Enclaves and Assimilation in the Age of Mass Migration: Evidence from Ethnic Catholic Churches
Ran Abramitzky, Leah Platt Boustan & Osea Giuntella
NBER Working Paper, January 2025
Abstract:
Immigrant enclaves offer valuable ethnic amenities but may delay assimilation. We study enclave formation in the Age of Mass Migration by using the centralized location decisions for "ethnic" Catholic churches. After a church opening, same-ethnicity residents of chosen neighborhoods experienced falling earnings but strengthened communal ties, as compared to residents of areas matched on baseline characteristics. Treated residents held more manual occupations, and increased in-group marriage and naming. These effects persist into the second generation and are not observed for non-ethnic neighbors. Consistent with the historical record, Poles organized communal life around neighborhood parishes, but Italians were less church-centered.
Documenting the Undocumented: The Impact of Employment Verification Mandates on Government Borrowing Costs
Lei Li et al.
Northeastern University Working Paper, October 2024
Abstract:
The impact of undocumented immigrants on the economy is a subject of ongoing debate.

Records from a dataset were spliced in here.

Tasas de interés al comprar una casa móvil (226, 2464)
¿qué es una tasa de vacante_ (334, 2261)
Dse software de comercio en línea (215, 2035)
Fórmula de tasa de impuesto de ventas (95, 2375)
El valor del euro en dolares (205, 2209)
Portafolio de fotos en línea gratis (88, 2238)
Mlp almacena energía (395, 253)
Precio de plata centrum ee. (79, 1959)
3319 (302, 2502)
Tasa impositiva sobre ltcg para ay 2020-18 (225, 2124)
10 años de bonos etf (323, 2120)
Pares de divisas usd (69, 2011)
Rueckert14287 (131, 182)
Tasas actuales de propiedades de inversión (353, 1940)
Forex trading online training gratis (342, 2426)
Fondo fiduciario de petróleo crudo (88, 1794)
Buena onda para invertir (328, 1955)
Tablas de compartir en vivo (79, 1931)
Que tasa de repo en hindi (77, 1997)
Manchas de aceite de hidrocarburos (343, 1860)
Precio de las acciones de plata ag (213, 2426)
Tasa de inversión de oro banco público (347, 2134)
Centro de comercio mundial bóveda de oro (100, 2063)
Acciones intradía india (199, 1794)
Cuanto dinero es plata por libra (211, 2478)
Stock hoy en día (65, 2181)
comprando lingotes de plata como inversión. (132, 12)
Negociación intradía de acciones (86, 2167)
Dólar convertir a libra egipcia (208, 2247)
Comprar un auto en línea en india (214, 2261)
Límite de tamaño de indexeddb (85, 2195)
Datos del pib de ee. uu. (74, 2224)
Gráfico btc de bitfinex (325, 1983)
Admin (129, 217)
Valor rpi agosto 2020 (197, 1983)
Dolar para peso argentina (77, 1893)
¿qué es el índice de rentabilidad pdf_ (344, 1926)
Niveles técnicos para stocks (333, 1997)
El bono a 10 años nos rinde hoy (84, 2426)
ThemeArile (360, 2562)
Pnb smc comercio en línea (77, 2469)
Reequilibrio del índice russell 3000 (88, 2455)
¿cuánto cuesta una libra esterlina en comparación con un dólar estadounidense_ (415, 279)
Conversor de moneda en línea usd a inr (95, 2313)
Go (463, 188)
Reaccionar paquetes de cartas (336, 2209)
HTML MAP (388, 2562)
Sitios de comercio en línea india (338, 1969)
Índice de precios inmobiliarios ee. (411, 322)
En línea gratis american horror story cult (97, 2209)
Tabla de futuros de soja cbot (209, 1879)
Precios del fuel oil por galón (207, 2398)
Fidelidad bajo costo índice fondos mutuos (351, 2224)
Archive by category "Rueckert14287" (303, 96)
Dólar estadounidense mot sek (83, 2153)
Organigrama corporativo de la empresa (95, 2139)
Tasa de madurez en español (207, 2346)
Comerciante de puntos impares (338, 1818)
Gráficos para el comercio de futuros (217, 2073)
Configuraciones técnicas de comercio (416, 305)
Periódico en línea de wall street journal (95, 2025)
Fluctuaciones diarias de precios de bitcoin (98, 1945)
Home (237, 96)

We contribute to this debate by examining the effect of undocumented workers on municipal bond markets. Focusing on the adoption of employment verification (E-Verify) laws, which are designed to prevent the hiring of unauthorized workers, we document that the adoption of E-Verify laws leads to a significant decrease in municipal bond offering spreads, indicating reduced government borrowing costs. This effect is more pronounced in states that have a larger population of undocumented immigrants prior to the enactment of E-Verify laws, states perceived to have stronger enforcement of the laws, and states where residents pay greater attention to immigration issues. We also find that E-Verify laws lead to lower levels of governmental expenditures on education, social welfare, hospitals, and police, as well as lower fiscal deficits, constituting possible channels underlying the reduced borrowing costs of municipal governments. Overall, our study sheds light on the significant economic implications of E-Verify laws through the lens of municipal bond markets.